= Stored records =
:::::

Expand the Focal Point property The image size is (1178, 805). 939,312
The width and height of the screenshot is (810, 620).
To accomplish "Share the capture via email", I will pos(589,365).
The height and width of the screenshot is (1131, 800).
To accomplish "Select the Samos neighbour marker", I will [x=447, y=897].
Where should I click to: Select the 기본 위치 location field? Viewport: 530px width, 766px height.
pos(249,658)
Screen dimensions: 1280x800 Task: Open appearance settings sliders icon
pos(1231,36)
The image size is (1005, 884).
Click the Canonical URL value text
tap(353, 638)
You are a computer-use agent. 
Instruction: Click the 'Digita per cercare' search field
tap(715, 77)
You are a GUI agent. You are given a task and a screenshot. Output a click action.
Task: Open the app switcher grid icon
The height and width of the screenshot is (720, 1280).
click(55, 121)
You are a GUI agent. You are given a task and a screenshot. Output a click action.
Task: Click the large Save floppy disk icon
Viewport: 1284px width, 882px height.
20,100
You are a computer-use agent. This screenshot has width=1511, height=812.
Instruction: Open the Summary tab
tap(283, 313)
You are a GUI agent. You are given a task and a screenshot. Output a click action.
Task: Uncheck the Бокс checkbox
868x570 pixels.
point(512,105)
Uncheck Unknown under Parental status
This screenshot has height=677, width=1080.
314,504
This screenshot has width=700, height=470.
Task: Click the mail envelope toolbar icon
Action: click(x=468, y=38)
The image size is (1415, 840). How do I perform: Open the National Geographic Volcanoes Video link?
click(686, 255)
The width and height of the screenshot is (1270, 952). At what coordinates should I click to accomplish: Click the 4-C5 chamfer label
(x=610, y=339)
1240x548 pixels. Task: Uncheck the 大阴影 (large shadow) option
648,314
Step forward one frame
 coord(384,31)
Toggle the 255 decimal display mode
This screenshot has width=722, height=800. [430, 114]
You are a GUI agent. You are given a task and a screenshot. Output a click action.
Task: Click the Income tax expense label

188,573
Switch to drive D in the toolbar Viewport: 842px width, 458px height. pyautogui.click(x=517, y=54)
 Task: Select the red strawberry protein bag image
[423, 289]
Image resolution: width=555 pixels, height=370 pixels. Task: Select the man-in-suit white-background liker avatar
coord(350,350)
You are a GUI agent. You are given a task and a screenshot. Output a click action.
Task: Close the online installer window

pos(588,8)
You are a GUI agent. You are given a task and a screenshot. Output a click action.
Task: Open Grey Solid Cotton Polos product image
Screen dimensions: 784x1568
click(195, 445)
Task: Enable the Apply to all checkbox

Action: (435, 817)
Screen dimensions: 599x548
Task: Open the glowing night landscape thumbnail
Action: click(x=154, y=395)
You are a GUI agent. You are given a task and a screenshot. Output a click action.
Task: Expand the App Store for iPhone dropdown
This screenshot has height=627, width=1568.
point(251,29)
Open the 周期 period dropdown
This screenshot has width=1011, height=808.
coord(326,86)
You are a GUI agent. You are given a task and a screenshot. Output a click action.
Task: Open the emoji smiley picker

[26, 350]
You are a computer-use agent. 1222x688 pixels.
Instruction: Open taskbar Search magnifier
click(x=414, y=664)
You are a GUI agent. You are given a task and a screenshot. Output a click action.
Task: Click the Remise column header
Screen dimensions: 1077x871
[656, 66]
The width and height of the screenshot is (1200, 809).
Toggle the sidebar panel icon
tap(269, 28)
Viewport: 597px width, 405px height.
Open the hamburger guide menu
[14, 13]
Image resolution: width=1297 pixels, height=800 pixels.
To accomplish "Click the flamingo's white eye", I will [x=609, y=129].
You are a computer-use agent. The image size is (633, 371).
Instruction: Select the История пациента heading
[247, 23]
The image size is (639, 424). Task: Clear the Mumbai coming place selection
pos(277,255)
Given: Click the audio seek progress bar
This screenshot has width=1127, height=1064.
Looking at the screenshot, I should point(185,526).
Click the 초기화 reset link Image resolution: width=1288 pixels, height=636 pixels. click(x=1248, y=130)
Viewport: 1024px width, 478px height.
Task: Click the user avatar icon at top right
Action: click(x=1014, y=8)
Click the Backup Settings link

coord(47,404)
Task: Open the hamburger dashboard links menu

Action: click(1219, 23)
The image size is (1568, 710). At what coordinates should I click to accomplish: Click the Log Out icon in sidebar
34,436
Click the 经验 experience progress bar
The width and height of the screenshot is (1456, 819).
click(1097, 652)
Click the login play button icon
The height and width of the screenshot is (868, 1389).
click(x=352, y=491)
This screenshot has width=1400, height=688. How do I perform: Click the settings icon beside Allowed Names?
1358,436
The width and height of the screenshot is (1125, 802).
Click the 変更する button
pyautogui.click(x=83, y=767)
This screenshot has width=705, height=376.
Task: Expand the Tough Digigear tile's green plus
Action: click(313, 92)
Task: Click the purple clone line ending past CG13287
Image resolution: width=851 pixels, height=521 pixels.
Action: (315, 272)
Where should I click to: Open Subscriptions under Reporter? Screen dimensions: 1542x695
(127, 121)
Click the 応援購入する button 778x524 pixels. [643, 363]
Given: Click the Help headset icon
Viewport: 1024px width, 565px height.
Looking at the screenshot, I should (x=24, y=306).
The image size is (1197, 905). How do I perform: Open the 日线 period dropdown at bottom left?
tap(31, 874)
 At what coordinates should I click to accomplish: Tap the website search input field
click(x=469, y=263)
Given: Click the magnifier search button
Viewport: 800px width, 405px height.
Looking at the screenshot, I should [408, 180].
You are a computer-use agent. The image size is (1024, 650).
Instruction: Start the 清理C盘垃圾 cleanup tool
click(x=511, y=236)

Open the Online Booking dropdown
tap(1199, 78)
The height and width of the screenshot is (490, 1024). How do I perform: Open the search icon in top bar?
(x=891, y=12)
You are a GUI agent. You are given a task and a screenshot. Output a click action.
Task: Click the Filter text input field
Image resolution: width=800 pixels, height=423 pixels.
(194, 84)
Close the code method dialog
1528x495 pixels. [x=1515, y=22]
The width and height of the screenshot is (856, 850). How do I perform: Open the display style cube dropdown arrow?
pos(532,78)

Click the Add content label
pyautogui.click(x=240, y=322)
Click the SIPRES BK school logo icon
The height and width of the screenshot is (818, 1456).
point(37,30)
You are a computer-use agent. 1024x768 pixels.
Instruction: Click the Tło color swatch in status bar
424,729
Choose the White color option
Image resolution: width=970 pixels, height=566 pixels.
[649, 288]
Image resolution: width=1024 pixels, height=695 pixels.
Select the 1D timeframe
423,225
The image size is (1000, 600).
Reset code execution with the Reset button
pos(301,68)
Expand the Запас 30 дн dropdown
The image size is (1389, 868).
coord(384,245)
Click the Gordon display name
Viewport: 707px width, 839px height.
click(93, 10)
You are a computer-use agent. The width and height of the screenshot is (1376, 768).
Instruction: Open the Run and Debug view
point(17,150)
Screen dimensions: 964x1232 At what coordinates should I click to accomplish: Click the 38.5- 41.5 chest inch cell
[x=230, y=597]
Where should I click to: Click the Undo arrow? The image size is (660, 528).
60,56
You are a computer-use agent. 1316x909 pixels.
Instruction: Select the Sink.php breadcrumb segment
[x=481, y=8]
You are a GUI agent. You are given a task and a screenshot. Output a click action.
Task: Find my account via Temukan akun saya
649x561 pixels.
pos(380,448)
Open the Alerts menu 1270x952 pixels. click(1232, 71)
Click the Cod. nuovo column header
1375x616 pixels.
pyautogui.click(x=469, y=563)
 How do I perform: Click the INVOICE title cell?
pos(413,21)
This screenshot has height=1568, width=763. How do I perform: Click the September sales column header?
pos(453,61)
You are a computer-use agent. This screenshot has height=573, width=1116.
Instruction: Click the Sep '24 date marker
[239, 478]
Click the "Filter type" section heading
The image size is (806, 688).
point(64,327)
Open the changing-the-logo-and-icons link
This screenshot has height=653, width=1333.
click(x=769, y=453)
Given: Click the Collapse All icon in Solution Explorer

:::::

= YOUR GOAL =
Lines after the one containing "Task: Uncheck the Бокс checkbox" are not part of the task. Output the entries exactly from their first line through that one.

= TASK RESULT =
Expand the Focal Point property The image size is (1178, 805). 939,312
The width and height of the screenshot is (810, 620).
To accomplish "Share the capture via email", I will pos(589,365).
The height and width of the screenshot is (1131, 800).
To accomplish "Select the Samos neighbour marker", I will [x=447, y=897].
Where should I click to: Select the 기본 위치 location field? Viewport: 530px width, 766px height.
pos(249,658)
Screen dimensions: 1280x800 Task: Open appearance settings sliders icon
pos(1231,36)
The image size is (1005, 884).
Click the Canonical URL value text
tap(353, 638)
You are a computer-use agent. 
Instruction: Click the 'Digita per cercare' search field
tap(715, 77)
You are a GUI agent. You are given a task and a screenshot. Output a click action.
Task: Open the app switcher grid icon
The height and width of the screenshot is (720, 1280).
click(55, 121)
You are a GUI agent. You are given a task and a screenshot. Output a click action.
Task: Click the large Save floppy disk icon
Viewport: 1284px width, 882px height.
20,100
You are a computer-use agent. This screenshot has width=1511, height=812.
Instruction: Open the Summary tab
tap(283, 313)
You are a GUI agent. You are given a task and a screenshot. Output a click action.
Task: Uncheck the Бокс checkbox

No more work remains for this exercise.